**WHAT YOU WILL DO**
According to the recap of the food aid roundtable in Tifton, why were the UGA students and local agriculture community members in the audience so invested in the topic? Answer in one to three sentences.

**EXCERPT TO READ**
****************

Food Aid Roundtable in Tifton, GA
Food Aid Roundtable in Tifton, GA
By Whitney Griggs, CARE’s Southeastern Regional Advocacy Coordinator. CARE held a unique event in Georgia last week to raise awareness that foreign assistance benefits people in the U.S. in many of the same ways it benefits people in developing countries – by providing economic and employment opportunities that help people support families.
Here’s Whitney’s event recap:
We held the roundtable discussion at the University of Georgia Conference Center in Tifton, Georgia for several reasons. One was to provide an opportunity to reengage with Congressman Austin Scott’s (R-GA 8) offices. His former Legislative Director took a learning tour with CARE to Niger in 2016. It was also designed to get all of the parties to the table from Congressman Scott’s district (rural South Georgia) who are involved with sending food overseas.
We brought CARE’s Vice President of Advocacy, David Ray, together with Congressman Austin Scott, Senator Johnny Isakson (R-GA) researchers from USAID and the University of Georgia and Allan Chiyembekeza, Malawi’s Minister of Agriculture, to talk about how U.S. foreign assistance affects the local economy and how food aid can be done better. The UGA students and members of the local agriculture community in our audience were very invested and interested in this topic because the peanuts grown nearby get sent overseas in our USF’s, which are high-calorie nourishment packs.

****************

**GIVEN RECORDS**

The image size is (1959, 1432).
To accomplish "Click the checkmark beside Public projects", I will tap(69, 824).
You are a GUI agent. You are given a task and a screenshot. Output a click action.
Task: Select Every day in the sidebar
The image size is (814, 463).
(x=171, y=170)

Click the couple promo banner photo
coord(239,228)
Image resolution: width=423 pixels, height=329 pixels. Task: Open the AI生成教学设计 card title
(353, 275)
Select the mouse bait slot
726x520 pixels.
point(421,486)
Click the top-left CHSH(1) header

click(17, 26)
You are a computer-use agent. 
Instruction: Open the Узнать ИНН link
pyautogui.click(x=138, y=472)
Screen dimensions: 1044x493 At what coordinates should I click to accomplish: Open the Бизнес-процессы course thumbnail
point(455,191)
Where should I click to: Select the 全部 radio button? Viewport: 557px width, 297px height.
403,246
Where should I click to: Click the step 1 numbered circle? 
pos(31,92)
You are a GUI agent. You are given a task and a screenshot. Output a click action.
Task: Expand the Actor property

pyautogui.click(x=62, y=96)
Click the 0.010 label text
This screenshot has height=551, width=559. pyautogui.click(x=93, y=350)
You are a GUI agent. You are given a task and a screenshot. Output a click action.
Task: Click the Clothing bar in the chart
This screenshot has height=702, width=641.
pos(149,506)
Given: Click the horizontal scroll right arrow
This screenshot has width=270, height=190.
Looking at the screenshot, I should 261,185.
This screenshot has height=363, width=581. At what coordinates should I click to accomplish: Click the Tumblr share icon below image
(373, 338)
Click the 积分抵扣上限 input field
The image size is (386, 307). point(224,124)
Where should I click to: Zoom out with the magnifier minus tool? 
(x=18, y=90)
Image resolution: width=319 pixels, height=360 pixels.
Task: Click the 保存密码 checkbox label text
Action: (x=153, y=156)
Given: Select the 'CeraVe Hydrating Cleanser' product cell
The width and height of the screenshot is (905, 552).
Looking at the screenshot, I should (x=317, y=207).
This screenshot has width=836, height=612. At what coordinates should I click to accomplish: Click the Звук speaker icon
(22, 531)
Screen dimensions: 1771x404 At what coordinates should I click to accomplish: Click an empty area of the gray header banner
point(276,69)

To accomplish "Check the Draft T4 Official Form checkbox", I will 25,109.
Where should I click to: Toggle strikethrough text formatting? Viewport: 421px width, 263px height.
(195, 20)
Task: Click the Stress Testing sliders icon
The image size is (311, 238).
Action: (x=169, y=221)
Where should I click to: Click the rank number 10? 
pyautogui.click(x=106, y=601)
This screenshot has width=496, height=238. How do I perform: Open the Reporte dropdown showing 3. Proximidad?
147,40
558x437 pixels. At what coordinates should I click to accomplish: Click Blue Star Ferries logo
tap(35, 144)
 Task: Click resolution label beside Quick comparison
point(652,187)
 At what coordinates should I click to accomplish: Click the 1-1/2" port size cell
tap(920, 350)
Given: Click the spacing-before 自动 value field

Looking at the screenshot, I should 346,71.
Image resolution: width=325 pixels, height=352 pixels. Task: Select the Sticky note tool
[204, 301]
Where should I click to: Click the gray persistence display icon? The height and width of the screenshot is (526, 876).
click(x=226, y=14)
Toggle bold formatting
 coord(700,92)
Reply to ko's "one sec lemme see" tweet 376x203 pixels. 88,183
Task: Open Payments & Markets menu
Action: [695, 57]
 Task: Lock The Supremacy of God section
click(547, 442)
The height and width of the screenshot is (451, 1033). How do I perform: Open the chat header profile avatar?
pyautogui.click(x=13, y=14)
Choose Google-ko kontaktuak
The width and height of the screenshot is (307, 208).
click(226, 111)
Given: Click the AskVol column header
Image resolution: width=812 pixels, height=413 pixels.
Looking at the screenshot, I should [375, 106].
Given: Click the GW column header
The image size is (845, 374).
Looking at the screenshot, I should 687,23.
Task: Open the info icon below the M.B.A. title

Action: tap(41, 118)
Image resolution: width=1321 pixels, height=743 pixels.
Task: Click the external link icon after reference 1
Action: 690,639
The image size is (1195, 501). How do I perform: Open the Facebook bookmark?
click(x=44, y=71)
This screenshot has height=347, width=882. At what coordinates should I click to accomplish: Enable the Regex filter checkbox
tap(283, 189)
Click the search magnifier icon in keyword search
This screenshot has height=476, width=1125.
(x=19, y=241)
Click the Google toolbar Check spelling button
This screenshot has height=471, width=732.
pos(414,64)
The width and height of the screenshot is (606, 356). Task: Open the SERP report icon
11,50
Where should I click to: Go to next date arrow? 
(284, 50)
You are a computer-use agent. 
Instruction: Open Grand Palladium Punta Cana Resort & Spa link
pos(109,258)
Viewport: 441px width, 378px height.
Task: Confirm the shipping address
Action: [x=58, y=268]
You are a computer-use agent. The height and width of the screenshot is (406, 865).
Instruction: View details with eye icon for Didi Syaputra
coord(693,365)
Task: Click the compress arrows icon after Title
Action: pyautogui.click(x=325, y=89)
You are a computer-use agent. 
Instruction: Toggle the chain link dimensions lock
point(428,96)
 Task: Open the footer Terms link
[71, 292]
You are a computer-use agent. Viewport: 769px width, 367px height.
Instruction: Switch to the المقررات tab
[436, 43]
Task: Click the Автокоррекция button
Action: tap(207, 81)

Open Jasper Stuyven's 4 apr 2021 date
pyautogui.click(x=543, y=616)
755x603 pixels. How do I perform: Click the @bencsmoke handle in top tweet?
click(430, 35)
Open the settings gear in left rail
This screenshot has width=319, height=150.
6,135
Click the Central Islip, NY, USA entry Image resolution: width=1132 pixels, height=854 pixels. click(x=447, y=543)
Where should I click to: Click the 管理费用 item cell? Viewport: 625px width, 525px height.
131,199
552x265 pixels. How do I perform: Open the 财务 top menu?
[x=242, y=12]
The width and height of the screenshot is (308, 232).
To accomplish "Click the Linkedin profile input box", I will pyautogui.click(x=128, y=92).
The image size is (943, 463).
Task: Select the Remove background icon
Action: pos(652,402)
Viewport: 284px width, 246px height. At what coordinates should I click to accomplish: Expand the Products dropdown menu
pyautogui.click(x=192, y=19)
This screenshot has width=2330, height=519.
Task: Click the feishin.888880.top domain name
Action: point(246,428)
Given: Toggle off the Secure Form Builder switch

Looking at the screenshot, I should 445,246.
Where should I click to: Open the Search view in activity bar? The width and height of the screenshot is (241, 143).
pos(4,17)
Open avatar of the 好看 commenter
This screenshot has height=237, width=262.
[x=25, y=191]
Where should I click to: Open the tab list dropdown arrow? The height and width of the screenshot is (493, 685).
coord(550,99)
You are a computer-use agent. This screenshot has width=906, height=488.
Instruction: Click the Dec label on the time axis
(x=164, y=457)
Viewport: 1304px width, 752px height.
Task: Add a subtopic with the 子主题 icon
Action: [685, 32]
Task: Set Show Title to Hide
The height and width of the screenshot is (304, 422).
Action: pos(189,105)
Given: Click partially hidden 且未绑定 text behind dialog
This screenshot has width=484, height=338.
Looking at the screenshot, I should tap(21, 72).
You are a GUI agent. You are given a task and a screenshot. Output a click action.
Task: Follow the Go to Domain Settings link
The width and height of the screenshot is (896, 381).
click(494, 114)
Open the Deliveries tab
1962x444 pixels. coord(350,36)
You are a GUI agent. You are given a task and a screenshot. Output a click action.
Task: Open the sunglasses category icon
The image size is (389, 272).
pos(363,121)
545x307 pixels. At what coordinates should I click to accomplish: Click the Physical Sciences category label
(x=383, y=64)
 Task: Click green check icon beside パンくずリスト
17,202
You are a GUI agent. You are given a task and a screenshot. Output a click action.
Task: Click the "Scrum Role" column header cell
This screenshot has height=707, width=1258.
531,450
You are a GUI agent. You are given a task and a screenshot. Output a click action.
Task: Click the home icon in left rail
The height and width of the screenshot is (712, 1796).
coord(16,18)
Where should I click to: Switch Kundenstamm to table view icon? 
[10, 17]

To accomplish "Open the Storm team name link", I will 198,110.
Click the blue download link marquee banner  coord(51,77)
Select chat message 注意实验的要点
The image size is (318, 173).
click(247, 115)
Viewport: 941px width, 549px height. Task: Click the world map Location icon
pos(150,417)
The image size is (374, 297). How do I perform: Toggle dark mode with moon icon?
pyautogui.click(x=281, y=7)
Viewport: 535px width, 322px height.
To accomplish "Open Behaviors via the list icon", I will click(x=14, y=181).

****************

**SOLUTION BELOW**
They were invested because peanuts grown near Tifton are sent overseas in USFs, which are high-calorie nourishment packs. The discussion of how food aid could be done better therefore bore directly on their local agriculture.